Thursday, August 11, 2011

Money-Crazed, AI-Driven

Two notes on culture. I’ve got to fix these moments sharply in my head just in case, over in the next world, they have historical archivists whose only access to data are the well-resolved memory pictures of the living.

The first concerns photos of traders published in the papers every time the markets plunge. The traders are always staring at computer screens, the screens themselves not visible to us. They stare with uniquely tense, mesmerized, yet vaguely troubled expressions on their faces—as if looking at a gigantic sci-fi monster. There is an awe in these faces. Beholding that awe—if we don’t know the context—we’d never imagine that they are watching the unfolding of an activity entirely produced by human beings acting deliberately, in detail, communicating sell and buy orders by means of machinery of the most extreme sophistication humanity has as yet seen. All of the communications rest on computers, hence my reference to Artificial Intelligence, not least some of the trading—done by computers following buy-sell algorithms carefully programmed by people with astounding mathematical skills.

The second is an amusing personal experience. The pool where twice weekly Brigitte does water aerobics is right next to a sandy beach on Lake Saint Claire. Of late I’ve accompanied her and, while she does her thing, I sit on an Adirondacks chair, read a book, or watch the beach. The other day I took my little Kodak and—not having tried this before—I rested it on the wide armrest of my chair and let it take a digital film of minute wave movements, the slow distant slide of sailing yachts, swallows flying swiftly by, the occasional people flip-flopping along carrying towels, and so on.

Later I engaged the services of YouTube to turn my camera’s digital feed into an actual video, planning to use it on a family photo blog. It all went splendidly—and I had a video for true contemplatives: In five minutes virtually nothing happens at all. The sail boats are too far away, the birds are too fast, the waves do move—but you have to concentrate to see them. Sun-drenched total boredom, if you like.

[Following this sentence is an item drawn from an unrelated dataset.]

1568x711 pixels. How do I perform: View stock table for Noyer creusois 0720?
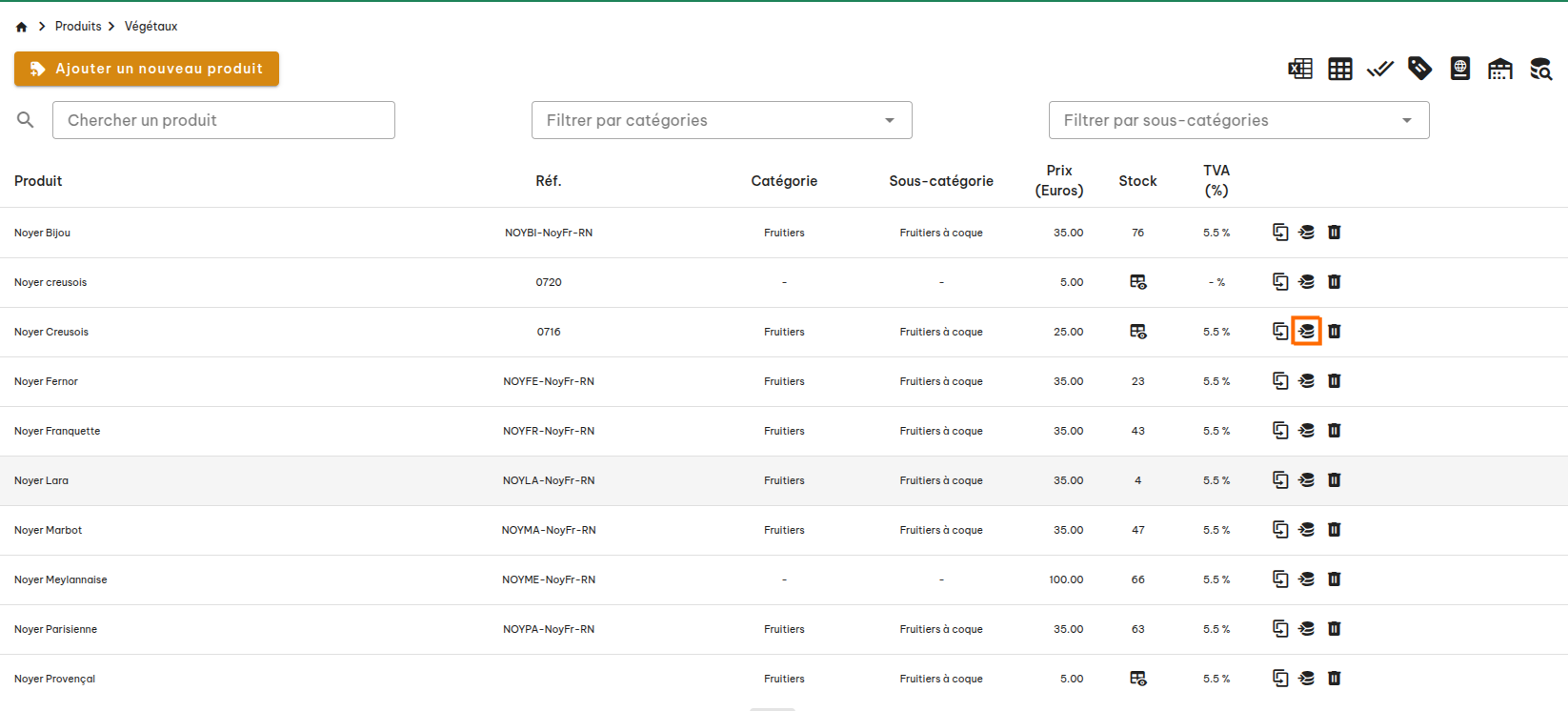1137,282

Imagine my surprise when, an hour or so later, YouTube informs me by e-mail that I may have committed copyright infringement against Giant Music Company So-And-So—and lest I endanger my massive assets in a lawsuit, YouTube invites me to visit their site and clear the matter up. Good Lord, I thought. What did I do? Exercising what lawyers call due diligence, I investigated immediately—by watching Sun-Drenched Total Boredom yet again. Well, sure enough. At our pool management sometimes plays music over a loudspeaker. You know how it is these days. Music must be present—lest Modern Man die of tedium. There is music behind narrative in documentaries, music behind drama lest I fail to know how to feel (romantic, tense, scared). Therefore music, pop music, while the good people of Grosse Pointe Farms splash in the pool. And some of that music, quite distant, broken up by distance, but audible, was right there, captured by my sophisticated little Kodak’s enormously capable sound system—and this camera about the size of my billfold! Copyright violation!

Money crazed and AI-driven. For surely, I thought, laboriously clearing up the matter by answering YouTube’s lengthy questionnaire by means of keyboard, screen, and Internet linkages (landlines, wireless, satellite, etc.), surely, I thought, no human being, watching that video, could possibly think me a Copyright Violator! The little film had all the facts. Distant music played for the public. All broken up. But no human being was actually involved in YouTube’s message to me. It was all done by AI. Wasn’t it? A machine examined my video, ingenuously captured the pattern of the music, matched it to a database of music, identified it as the sole property of Giant Music Company So-And-So, selected the appropriate standard text to send me, put it in an e-mail, and sent it to me for Action Now.

I hope the archivists over beyond the Border up there will appreciate this little snippet and treasure it as a true marker of the state of affairs in the twenty-first century of the current era.

Our lake, by the way, was named after Saint Clare of Assisi, originally called Chiara Offreducio (1194-1253). She was one of Francis of Assisi’s earliest followers, founded the Order of Poor Ladies, and was the first woman, so Wikipedia tells me, to write a Monastic Rule. My knowing this, to be sure, is a by-product of my twenty-first century experience, and due to my due diligence in looking up the exact spelling of Lake Saint Claire. I bring you an image of Saint Clare, also from Wikipedia here. As for the archivists over there, I expect that they’ve already heard of Chiara and have her on file.

1 comment:

  1. Wow, that is quite a story. Amazing.